-- What to produce --
Copy out every line of the data below word for word, leaving out the pictures.

[Entries on where items appear]
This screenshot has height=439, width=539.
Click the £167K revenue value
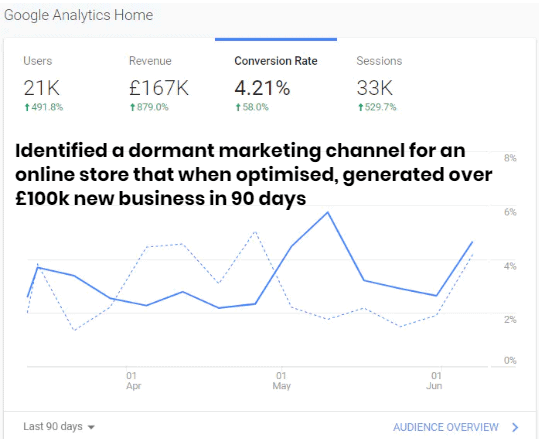point(159,88)
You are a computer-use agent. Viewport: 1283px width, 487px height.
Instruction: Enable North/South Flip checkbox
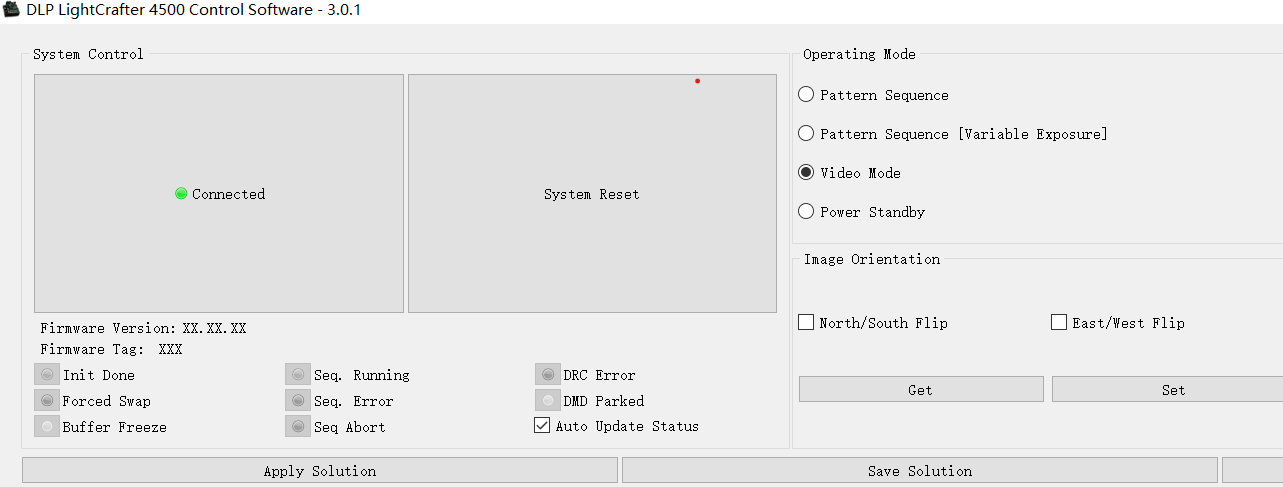tap(806, 323)
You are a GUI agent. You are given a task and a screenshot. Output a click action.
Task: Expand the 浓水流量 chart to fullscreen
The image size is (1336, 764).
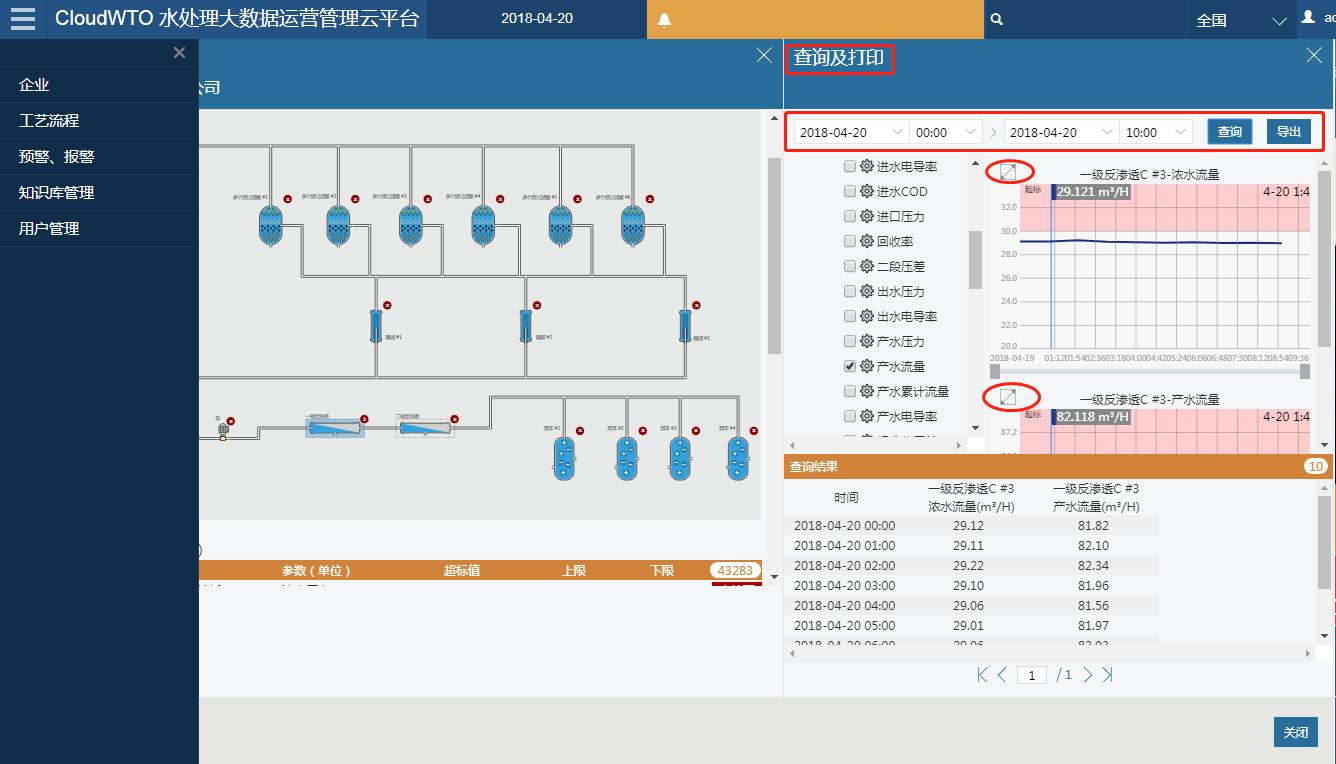1010,170
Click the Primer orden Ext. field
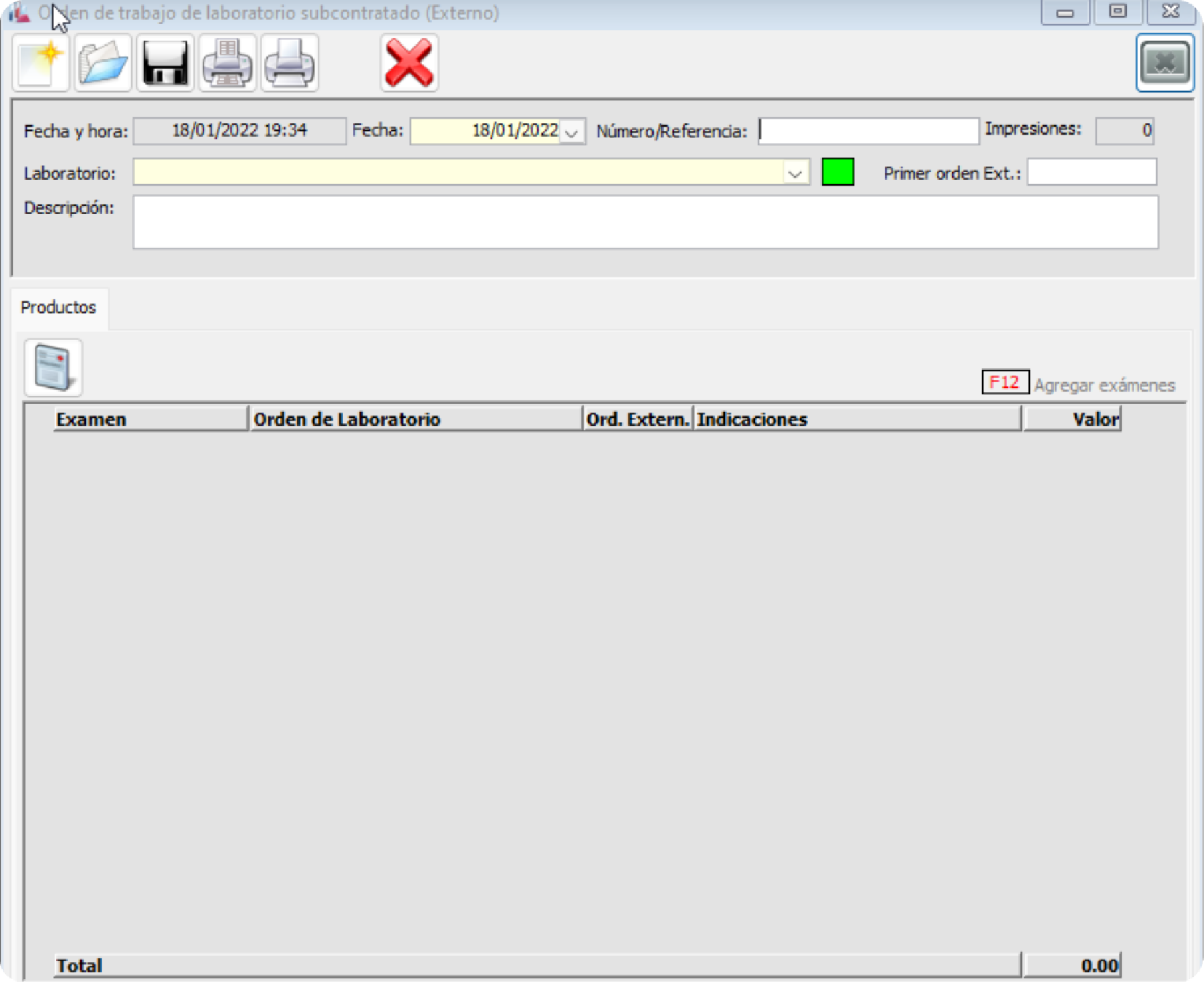1204x982 pixels. pos(1091,173)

-- Exercise answer --
This screenshot has height=439, width=539.
Click the £167K revenue value
point(159,88)
You are a computer-use agent. Viewport: 1283px width, 487px height.
Instruction: Enable North/South Flip checkbox
tap(806, 323)
You are a GUI agent. You are given a task and a screenshot. Output a click action.
Task: Expand the 浓水流量 chart to fullscreen
The image size is (1336, 764).
1010,170
Click the Primer orden Ext. field
1204x982 pixels. pos(1091,173)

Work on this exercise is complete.